### Task input

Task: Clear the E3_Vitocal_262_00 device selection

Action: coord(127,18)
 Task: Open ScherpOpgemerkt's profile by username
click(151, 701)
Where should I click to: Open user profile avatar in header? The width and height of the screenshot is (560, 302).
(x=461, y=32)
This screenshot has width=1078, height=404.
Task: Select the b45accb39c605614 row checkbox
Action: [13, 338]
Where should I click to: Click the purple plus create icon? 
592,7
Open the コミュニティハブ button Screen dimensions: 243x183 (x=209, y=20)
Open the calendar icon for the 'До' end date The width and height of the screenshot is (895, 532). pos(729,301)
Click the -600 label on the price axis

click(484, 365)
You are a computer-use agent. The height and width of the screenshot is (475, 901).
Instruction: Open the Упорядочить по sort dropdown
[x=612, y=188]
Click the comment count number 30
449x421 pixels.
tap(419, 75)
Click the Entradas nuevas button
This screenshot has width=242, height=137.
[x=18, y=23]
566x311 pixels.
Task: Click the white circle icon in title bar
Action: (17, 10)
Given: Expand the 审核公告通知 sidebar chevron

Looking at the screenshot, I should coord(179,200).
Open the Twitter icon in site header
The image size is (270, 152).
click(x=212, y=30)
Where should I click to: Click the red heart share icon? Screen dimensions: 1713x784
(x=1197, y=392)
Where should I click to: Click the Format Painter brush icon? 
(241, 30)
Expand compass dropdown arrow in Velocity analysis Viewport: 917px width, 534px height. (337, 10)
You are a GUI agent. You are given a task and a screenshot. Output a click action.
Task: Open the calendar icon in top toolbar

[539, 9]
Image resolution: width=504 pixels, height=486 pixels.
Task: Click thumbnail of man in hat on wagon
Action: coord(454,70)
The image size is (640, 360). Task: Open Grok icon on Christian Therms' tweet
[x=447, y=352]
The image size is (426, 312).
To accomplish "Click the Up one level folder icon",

### Problem
Print precisely the lines from the one with "Task: Open the calendar icon in top toolbar" through the end of the data above, adding nothing.

### Solution to this problem
Task: Open the calendar icon in top toolbar

[539, 9]
Image resolution: width=504 pixels, height=486 pixels.
Task: Click thumbnail of man in hat on wagon
Action: coord(454,70)
The image size is (640, 360). Task: Open Grok icon on Christian Therms' tweet
[x=447, y=352]
The image size is (426, 312).
To accomplish "Click the Up one level folder icon",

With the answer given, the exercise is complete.